Rodd Penney
- Born: 22 July 1978 (age 47) Auckland, New Zealand
- Height: 1.83 m (6 ft 0 in)
- Weight: 96 kg (15 st 2 lb)

Rugby union career
- Position(s): Centre Wing

Senior career
- Years: Team / Apps / (Points)
- 2001-2002: North Harbour / 18 / (15)
- 2003-2004: Orrell R.U.F.C. / 32 / (45)
- 2004: England Sevens / 2
- 2005-2006: London Irish / 19 / (20)
- 2006-2010: Saracens / 102 / (125)
- 2010: Aironi / 13
- 2010-2011: Saracens / 102 / (125)

= Rodd Penney =

Rodd Penney (born 22 July 1978) is a former New Zealand rugby union player.

==Rugby playing career==
Penney's career started in New Zealand where he played two seasons for North Harbour in the National Provincial Championship between 2001 and 2002.

With the ability to play anywhere in the outside backs Penney was named in the New Zealand Academy in 2002.

In 2003 Penney moved to England where he joined Orrell for the 2003-2004 season.
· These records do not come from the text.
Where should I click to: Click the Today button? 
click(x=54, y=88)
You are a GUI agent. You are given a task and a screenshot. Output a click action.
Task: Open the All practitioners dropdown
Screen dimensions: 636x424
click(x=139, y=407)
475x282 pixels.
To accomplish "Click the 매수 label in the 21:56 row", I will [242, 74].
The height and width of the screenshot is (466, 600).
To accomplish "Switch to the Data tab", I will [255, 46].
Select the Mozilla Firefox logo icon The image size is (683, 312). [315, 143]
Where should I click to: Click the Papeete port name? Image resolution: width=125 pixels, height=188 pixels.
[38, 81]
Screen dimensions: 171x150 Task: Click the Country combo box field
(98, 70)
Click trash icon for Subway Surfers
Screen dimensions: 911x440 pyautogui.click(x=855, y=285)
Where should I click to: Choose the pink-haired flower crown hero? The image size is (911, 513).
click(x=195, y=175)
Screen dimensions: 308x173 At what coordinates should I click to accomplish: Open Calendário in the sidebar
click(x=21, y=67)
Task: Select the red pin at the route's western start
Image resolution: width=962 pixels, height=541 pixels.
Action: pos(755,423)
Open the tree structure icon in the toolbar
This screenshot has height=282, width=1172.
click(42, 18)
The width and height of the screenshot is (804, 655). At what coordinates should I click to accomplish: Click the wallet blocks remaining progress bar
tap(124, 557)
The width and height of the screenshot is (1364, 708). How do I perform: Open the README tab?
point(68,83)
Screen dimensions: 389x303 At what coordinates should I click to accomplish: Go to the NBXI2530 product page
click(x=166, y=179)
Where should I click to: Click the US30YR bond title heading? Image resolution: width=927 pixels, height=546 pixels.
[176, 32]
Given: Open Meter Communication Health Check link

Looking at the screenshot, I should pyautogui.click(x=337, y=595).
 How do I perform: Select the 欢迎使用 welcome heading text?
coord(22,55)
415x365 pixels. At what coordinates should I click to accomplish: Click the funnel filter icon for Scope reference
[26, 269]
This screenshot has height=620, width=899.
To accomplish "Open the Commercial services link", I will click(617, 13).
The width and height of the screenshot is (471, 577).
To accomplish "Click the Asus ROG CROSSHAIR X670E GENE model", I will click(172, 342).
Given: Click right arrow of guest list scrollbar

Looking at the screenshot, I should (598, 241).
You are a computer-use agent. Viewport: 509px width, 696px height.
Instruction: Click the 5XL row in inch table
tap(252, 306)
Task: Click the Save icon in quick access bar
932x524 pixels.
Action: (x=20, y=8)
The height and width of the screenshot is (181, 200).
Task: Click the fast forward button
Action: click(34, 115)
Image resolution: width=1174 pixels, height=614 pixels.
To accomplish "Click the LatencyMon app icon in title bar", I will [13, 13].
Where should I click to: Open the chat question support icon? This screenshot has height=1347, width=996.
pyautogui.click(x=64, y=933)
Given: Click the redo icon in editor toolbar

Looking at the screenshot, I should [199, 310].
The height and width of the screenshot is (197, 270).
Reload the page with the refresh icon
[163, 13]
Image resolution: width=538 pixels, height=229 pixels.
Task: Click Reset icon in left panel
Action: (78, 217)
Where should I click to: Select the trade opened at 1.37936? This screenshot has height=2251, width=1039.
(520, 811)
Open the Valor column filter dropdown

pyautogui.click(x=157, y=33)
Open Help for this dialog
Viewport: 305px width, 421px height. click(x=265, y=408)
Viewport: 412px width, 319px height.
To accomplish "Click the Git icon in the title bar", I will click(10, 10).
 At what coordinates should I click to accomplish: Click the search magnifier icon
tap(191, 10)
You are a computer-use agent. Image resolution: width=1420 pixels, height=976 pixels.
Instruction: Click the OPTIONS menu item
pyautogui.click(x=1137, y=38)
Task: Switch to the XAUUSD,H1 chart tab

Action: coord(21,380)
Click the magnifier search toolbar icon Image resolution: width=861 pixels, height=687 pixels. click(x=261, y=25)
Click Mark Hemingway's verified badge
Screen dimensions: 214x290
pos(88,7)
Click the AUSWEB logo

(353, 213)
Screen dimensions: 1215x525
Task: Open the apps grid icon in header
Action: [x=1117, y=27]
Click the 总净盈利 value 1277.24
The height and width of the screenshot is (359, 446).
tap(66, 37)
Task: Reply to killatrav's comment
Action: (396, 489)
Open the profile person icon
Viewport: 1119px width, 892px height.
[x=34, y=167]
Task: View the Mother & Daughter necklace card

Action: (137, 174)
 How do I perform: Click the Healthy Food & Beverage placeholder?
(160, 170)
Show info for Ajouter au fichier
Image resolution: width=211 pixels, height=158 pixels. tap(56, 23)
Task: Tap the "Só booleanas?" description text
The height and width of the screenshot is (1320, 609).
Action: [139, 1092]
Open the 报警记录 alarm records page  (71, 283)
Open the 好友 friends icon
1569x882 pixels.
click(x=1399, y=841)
It was here that Penney was selected to represent England on the international seven's circuit in 2004.

The following season Penney moved to London Irish where he played for the club between 2004 and 2006, before linking up with North London club Saracens in 2006. Penney spent the middle part of the 2010 - 2011 season playing for the newly formed Aironi (which became de-funct in 2012) in the Pro 12, but returned to Saracens that same year.

Penney remained at Saracens until retiring in 2011 having played over 100 games for the club.

==Business career==
Penney has pursued a business career after rugby.

==Personal life==
He is the older brother of international basketball player Kirk Penney.